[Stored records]
────────

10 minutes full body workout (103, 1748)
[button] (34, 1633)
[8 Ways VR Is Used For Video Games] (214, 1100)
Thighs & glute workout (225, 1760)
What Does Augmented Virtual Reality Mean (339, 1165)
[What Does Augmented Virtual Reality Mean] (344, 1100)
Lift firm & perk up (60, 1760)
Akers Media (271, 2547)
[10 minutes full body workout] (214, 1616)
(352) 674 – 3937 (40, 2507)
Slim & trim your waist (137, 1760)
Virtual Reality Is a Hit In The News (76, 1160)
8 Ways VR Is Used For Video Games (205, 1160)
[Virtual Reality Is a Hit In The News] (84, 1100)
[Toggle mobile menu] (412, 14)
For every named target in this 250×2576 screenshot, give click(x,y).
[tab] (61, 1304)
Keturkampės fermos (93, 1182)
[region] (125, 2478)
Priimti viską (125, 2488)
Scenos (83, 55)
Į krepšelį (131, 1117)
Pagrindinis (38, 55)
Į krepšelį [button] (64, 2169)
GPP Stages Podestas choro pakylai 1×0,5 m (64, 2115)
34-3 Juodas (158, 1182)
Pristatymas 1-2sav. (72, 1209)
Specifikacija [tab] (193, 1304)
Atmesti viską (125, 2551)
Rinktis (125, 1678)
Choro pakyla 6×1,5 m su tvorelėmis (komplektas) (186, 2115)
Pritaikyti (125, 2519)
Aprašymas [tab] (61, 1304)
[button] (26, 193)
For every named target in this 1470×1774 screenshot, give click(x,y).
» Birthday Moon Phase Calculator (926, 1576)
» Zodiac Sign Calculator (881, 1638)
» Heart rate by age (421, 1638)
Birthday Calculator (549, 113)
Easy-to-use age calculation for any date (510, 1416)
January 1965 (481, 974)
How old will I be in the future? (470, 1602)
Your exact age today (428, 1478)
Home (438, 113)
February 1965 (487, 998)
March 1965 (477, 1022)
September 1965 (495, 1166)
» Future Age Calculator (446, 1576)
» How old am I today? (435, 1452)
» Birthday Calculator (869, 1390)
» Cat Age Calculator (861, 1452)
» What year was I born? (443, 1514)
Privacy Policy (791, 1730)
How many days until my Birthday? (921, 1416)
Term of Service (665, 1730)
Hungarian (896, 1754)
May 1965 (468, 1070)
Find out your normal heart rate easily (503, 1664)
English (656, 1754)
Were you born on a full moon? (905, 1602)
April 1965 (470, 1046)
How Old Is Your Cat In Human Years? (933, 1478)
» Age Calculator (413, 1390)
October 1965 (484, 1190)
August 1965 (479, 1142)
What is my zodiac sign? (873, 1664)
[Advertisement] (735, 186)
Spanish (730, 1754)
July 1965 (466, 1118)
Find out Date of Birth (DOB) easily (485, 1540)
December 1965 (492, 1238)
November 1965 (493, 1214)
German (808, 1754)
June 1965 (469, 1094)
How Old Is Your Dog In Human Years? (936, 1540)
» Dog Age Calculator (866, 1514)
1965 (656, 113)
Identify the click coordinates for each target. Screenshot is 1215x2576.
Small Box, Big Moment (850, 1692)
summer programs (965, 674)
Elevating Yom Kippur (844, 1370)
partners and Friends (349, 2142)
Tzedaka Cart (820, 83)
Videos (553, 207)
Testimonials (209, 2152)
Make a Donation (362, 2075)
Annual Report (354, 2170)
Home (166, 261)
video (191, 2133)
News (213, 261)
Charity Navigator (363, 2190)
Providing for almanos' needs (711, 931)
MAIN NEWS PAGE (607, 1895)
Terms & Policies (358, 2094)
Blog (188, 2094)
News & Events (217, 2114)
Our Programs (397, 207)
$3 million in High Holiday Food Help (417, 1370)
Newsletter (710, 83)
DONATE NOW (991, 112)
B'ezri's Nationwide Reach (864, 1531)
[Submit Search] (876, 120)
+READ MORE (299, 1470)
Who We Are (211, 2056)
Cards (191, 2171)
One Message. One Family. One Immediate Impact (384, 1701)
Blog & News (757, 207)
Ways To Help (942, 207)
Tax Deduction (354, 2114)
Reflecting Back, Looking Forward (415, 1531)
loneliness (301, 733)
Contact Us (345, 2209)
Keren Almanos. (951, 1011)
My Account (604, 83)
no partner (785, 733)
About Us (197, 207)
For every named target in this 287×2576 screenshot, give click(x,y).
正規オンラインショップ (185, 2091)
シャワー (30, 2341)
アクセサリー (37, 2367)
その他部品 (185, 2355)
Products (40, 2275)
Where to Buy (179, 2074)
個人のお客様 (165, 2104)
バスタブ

────────

PROBLEM REQUIREMENTS:
Count of lines with "Ways": please work it out for the entries above and give the number by itself.

SOLUTION TO THE EXERCISE:
3